Once you have located the line containing "Task: Open more" in the material below, return it exactly along with each line after it through the line containing "Open Ana Rodríguez's".
::::::
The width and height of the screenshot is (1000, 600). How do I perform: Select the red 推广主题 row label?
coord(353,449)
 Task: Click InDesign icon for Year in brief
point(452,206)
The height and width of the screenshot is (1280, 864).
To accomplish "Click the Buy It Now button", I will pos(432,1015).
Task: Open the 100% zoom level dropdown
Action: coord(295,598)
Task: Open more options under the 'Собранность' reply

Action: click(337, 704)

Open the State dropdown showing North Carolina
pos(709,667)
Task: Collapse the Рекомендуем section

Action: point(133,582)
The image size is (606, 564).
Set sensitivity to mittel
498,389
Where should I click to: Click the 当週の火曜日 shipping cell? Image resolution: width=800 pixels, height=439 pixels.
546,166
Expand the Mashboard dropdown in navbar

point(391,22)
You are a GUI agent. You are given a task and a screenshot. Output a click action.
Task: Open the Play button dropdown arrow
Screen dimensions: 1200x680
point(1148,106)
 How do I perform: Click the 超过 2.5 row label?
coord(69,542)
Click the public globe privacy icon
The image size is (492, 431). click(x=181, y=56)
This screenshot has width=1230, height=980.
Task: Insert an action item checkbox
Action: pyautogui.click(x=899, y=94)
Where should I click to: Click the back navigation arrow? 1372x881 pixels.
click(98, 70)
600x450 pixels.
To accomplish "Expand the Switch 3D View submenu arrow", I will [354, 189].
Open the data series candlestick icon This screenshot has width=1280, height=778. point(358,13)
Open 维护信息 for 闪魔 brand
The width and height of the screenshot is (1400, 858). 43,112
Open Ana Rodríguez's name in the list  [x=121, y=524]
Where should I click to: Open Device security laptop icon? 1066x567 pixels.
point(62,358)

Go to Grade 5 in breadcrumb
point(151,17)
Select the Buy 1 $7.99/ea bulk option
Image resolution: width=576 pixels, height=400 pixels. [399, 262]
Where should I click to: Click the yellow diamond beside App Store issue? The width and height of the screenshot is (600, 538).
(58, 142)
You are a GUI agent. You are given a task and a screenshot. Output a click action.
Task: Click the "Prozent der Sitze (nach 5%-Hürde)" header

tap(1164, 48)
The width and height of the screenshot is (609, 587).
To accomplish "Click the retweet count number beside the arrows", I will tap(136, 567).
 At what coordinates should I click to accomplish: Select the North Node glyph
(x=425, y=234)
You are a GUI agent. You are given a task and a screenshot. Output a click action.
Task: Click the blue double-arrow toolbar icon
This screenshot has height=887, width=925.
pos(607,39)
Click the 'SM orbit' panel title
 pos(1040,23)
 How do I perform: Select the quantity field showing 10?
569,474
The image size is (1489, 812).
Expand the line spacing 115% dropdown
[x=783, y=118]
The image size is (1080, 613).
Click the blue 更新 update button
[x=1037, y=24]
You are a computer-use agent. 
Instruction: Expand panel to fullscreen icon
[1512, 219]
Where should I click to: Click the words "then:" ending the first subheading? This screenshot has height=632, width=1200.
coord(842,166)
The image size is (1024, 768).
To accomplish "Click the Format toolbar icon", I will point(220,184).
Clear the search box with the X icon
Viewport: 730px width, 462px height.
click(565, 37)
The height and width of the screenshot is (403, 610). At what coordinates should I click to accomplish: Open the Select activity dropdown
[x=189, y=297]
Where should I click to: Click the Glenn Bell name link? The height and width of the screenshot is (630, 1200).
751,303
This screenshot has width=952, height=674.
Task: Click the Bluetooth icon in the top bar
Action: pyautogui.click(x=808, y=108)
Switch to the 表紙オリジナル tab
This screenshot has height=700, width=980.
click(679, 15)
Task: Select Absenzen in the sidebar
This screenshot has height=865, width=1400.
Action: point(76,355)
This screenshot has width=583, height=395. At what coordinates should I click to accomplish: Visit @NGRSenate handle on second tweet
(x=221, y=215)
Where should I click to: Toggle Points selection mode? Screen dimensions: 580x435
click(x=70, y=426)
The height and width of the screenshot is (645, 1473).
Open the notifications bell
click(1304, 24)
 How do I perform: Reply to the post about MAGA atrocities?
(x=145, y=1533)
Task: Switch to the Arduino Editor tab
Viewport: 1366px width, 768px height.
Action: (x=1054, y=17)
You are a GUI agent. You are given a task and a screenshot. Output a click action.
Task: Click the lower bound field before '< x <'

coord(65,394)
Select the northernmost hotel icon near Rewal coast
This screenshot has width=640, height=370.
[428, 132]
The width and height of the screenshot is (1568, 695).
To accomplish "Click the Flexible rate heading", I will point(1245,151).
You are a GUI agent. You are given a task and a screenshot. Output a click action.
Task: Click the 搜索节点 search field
::::::
**Exercise answer**
Task: Open more options under the 'Собранность' reply

Action: click(337, 704)

Open the State dropdown showing North Carolina
pos(709,667)
Task: Collapse the Рекомендуем section

Action: point(133,582)
The image size is (606, 564).
Set sensitivity to mittel
498,389
Where should I click to: Click the 当週の火曜日 shipping cell? Image resolution: width=800 pixels, height=439 pixels.
546,166
Expand the Mashboard dropdown in navbar

point(391,22)
You are a GUI agent. You are given a task and a screenshot. Output a click action.
Task: Open the Play button dropdown arrow
Screen dimensions: 1200x680
point(1148,106)
 How do I perform: Click the 超过 2.5 row label?
coord(69,542)
Click the public globe privacy icon
The image size is (492, 431). click(x=181, y=56)
This screenshot has width=1230, height=980.
Task: Insert an action item checkbox
Action: pyautogui.click(x=899, y=94)
Where should I click to: Click the back navigation arrow? 1372x881 pixels.
click(98, 70)
600x450 pixels.
To accomplish "Expand the Switch 3D View submenu arrow", I will [354, 189].
Open the data series candlestick icon This screenshot has width=1280, height=778. point(358,13)
Open 维护信息 for 闪魔 brand
The width and height of the screenshot is (1400, 858). 43,112
Open Ana Rodríguez's name in the list  [x=121, y=524]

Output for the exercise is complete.